- [Document section]:
--- begin ---

The fact that Austin has one of the highest diffusion rates for Internet access
made a traditional survey possible and is therefore, invaluable since most polls
conducted about the Internet are self-selected with participants normally
responding online. Another limitation involves the generalizibility of the
sample because Austin residents are typically more educated than the rest of the
nation yet are similar to other urban areas (Census, 1995). Of course, this
should not discount the results, but we should be careful in drawing any
sweeping conclusions about media credibility perceptions. Replication in rural
settings would be helpful to substantiate findings.
A final shortcoming that might be raised is that the online news questions
inevitably were partially influenced by attitudes toward traditional news
outlets because respondents looking at news in cyberspace may be visiting their
favorite print newspaper or broadcast news website. One problem with this view,
however, is that it assumes news websites are the only source of online news.
Respondents' answers to the online news definition question showed otherwise
(e.g., listservs represented 29 percent of definitions). In addition, this
criticism seems to suggest that looking at online news is no different than
experiencing it through traditional channels, when prior empirical work has
shown this is not the case (e.g., Fredin, 1997). As a result, we did not
perceive this to be a dramatic problem but do believe it should be acknowledged
when interpreting the findings.

--- end ---

- [Exercises to complete]:
1 - Reproduce the stretch of the survey limitations passage from "Respondents' answers to" through "interpreting the findings.".
2 - Resume the survey limitations passage, starting right after its final sentence.
The items after this point come from a separate source.

- [Items]:
--- begin ---

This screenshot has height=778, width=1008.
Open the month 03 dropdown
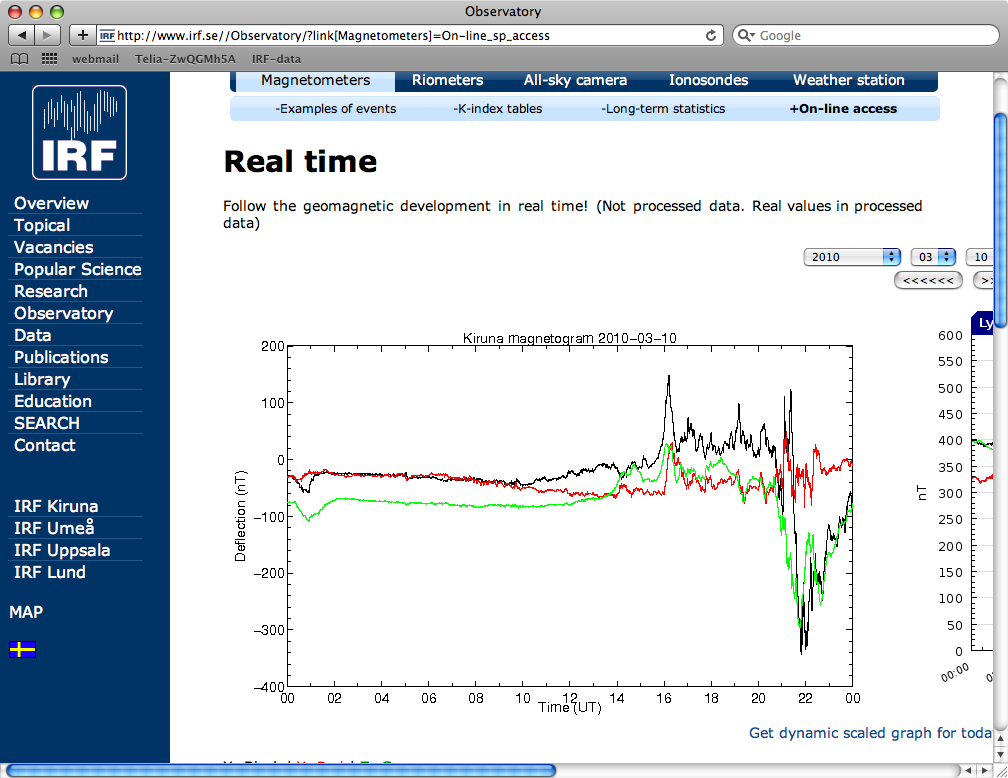coord(933,257)
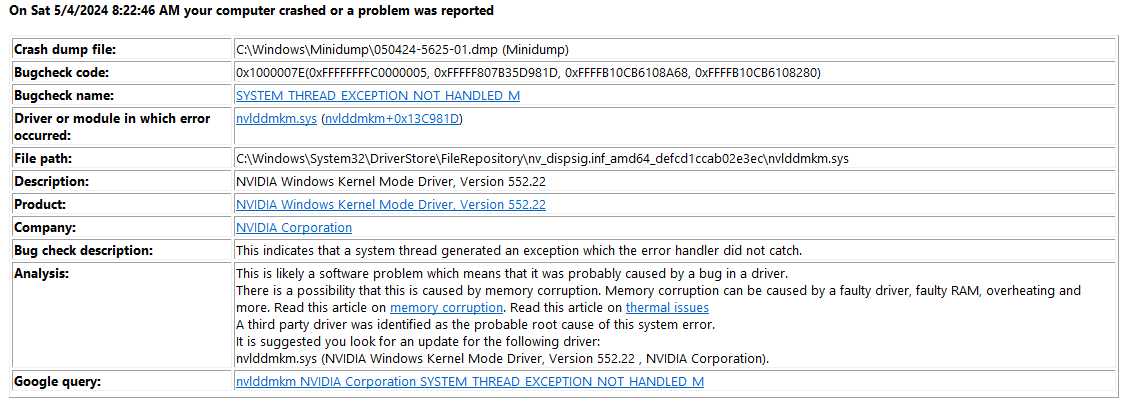
Task: Click the crash dump file path text
Action: pyautogui.click(x=403, y=49)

--- end ---

- [Answers for the tasks]:
1 -
Respondents' answers to the online news definition question showed otherwise
(e.g., listservs represented 29 percent of definitions). In addition, this
criticism seems to suggest that looking at online news is no different than
experiencing it through traditional channels, when prior empirical work has
shown this is not the case (e.g., Fredin, 1997). As a result, we did not
perceive this to be a dramatic problem but do believe it should be acknowledged
when interpreting the findings.

2 -
Interpretation
The data analyses seem to uncover many interesting relationships that need to
be further discussed. First, one unforeseen outcome was that newspaper
credibility ratings exceeded television news credibility ratings, in the face of
the abundant empirical work that has recorded the opposite trend over past years
(e.g., Lemert, 1970; Gaziano & McGrath, 1986). Another noteworthy finding was
that Internet news was assigned more credibility than television news,
especially when pondering this channel's infancy. However, some research has
suggested that online material is judged more credible than information from
television (Brady, 1996).
One explanation for these results may be that the introduction of online sources
has changed public opinion of traditional media credibility. Regardless of
whether people actually have access to or use the web, its mere presence could
have reduced trust in television while concomitantly increased trust in
newspapers. The large body of "diffusion" literature submits that the
dissemination of new technology often shifts opinions of older media (Rogers,
1983; Rogers & Shoemaker, 1971).
An alternative interpretation may be that our sample deviated somewhat from the
1990 Census in terms of education, thereby accounting for these differences.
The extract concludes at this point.